The second in a series of three articles on the M.I.T. Program.

In March 2000, APEGGA released an important new guideline on mentorship entitled Mentoring: A Guideline for Members-in-Training and Professional Members. The rationale for this guideline is to provide M.I.T.s and professional members with introductory information about the purpose and practice of mentoring. The Association recognizes the benefit of mentoring to society, and how it enables the transfer of knowledge, succession management and continued learning and development for those involved. All members of the Association are encouraged to be actively involved in mentoring activities, either as mentors or protégés. Interested members are encouraged to review a wide range of sources on mentorship, and not to rely on the guideline as their only source of information. Several excellent books, periodicals and websites are referenced in the back of the guideline. As well, the Association has created an accompanying Mentoring Seminar, which will be available in both Calgary and Edmonton in Fall 2000. Look for further details in the July issue of The PEGG.


Mentoring has a long and reputable history beginning with the trade and craft guilds of ancient Greece, through to the apprenticeship systems of the Middle Ages and finally to the less-structured approaches of modern industry. Essentially, the purpose of mentoring has always been to facilitate the transfer of knowledge from a more experienced individual to one who is less-experienced.

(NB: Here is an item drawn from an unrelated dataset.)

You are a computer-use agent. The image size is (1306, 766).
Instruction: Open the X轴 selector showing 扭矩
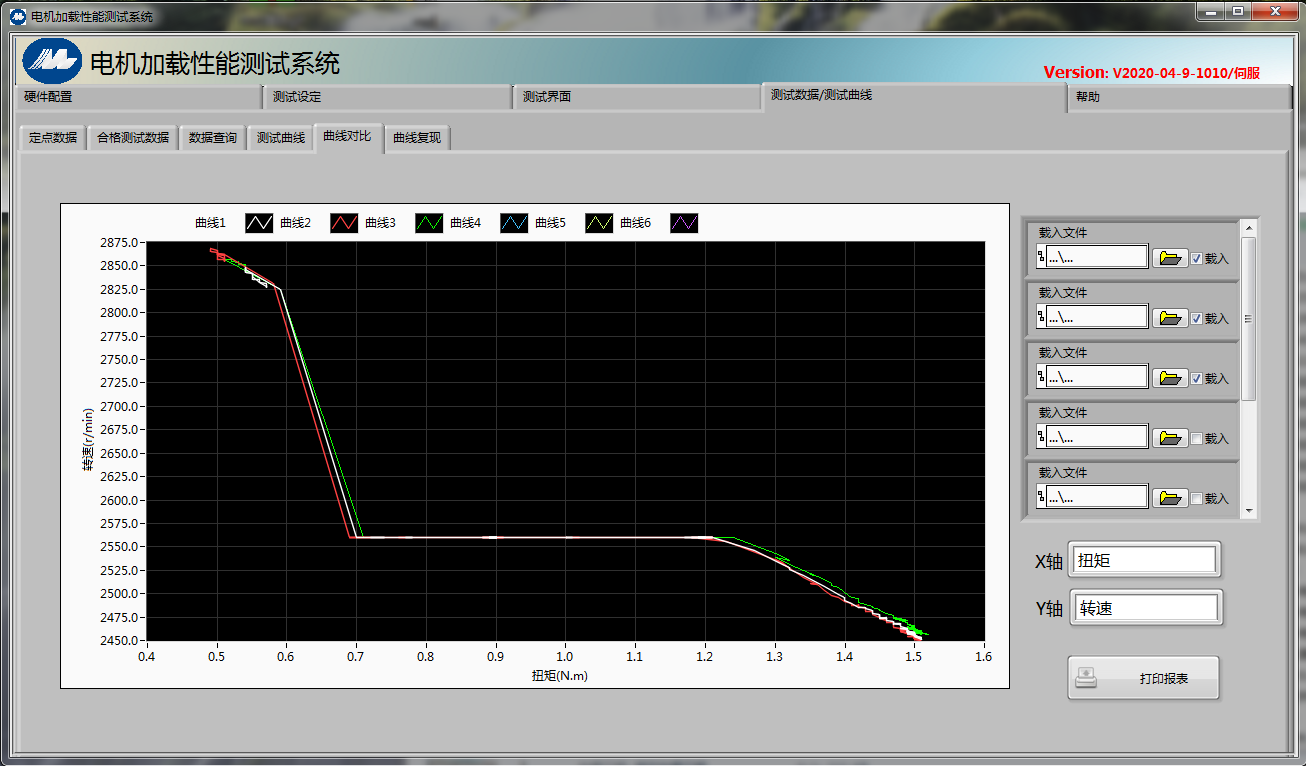tap(1144, 561)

Today, the aims of mentorship can include: assisting recent graduates in the transition from school to work; orienting new hires to corporate culture; assisting the protégé in the development of communication skills, management skills and understanding the societal implication of practicing the professions; and managing succession in industry, business and technical societies. However, the protégé is not the only one to benefit from a mentoring relationship. Mentorship also provides a number of benefits to the mentor including revitalizing the mentor's career; exposing the mentor to new ideas; and helping the mentor to develop coaching, evaluating and leadership skills.

What Mentoring Is

Mentoring is a means of providing career guidance to a junior or less experienced member of the Association, such as an M.I.T. It provides a learning opportunity for both the mentor and the protégé. Mentoring is also an excellent way of establishing a relationship between an M.I.T. and a referee (the mentor) who can later support the M.I.T.'s application for professional status.

What Mentoring Is Not

Mentoring is not a supplement or replacement for the APEGGA Board of Examiners. It should not be viewed as a fast track or used as a crutch. Mentoring relationships should not be used as an alternative to developing an effective professional relationship with one's supervisor. It cannot entirely replace formal learning tools or sound technical training, and should not be used as a platform for formal performance evaluations.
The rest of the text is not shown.